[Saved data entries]
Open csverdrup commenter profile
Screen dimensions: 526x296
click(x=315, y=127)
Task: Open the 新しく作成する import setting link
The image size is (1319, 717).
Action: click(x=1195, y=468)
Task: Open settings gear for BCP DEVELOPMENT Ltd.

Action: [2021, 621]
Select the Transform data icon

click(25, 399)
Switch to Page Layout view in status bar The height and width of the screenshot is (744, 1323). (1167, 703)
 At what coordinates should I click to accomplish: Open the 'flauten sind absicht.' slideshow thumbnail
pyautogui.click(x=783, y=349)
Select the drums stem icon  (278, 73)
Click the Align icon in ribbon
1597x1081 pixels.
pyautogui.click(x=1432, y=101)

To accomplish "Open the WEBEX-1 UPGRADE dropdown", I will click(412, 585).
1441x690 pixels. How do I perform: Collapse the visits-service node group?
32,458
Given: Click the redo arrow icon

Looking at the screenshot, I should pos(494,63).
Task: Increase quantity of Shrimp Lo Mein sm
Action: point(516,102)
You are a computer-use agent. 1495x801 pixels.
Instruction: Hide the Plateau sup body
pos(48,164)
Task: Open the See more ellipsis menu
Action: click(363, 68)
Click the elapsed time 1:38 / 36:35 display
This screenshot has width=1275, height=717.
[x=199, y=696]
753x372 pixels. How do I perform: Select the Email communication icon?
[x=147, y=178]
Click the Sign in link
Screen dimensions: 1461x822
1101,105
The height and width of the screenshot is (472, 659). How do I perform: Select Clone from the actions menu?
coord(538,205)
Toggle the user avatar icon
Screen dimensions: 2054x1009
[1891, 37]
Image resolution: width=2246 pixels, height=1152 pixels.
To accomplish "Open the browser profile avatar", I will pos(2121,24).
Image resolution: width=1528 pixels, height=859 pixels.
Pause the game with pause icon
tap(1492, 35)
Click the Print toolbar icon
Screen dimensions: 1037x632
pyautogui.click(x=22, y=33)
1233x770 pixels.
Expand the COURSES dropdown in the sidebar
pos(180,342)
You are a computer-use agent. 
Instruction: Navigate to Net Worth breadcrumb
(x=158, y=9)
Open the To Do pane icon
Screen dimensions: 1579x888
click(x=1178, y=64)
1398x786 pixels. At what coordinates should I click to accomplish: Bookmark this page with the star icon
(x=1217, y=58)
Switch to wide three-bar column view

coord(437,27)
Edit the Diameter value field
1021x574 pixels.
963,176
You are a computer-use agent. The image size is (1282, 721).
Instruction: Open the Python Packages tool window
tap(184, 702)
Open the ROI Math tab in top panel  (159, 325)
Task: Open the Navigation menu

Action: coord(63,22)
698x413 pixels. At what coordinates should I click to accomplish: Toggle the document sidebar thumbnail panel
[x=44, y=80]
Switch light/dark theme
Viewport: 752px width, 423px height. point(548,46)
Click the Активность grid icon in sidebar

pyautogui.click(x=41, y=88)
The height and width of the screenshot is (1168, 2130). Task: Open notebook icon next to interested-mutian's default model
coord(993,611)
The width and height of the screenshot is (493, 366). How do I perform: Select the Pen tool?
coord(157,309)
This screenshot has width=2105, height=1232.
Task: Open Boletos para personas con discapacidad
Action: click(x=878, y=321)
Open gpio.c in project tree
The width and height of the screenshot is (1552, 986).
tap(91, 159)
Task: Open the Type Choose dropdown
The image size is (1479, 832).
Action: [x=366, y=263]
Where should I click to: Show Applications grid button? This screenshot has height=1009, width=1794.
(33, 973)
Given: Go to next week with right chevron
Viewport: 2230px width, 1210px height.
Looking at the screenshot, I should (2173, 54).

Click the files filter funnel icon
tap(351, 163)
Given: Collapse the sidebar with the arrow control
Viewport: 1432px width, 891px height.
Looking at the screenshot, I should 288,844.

Work instructions
In the data above, find the line that contains "Select the drums" and the line that contains "Image resolution: width=1528". Repeat exactly those lines and every line between them, and only those.

Task response
Select the drums stem icon  (278, 73)
Click the Align icon in ribbon
1597x1081 pixels.
pyautogui.click(x=1432, y=101)

To accomplish "Open the WEBEX-1 UPGRADE dropdown", I will click(412, 585).
1441x690 pixels. How do I perform: Collapse the visits-service node group?
32,458
Given: Click the redo arrow icon

Looking at the screenshot, I should pos(494,63).
Task: Increase quantity of Shrimp Lo Mein sm
Action: point(516,102)
You are a computer-use agent. 1495x801 pixels.
Instruction: Hide the Plateau sup body
pos(48,164)
Task: Open the See more ellipsis menu
Action: click(363, 68)
Click the elapsed time 1:38 / 36:35 display
This screenshot has width=1275, height=717.
[x=199, y=696]
753x372 pixels. How do I perform: Select the Email communication icon?
[x=147, y=178]
Click the Sign in link
Screen dimensions: 1461x822
1101,105
The height and width of the screenshot is (472, 659). How do I perform: Select Clone from the actions menu?
coord(538,205)
Toggle the user avatar icon
Screen dimensions: 2054x1009
[1891, 37]
Image resolution: width=2246 pixels, height=1152 pixels.
To accomplish "Open the browser profile avatar", I will pos(2121,24).
Image resolution: width=1528 pixels, height=859 pixels.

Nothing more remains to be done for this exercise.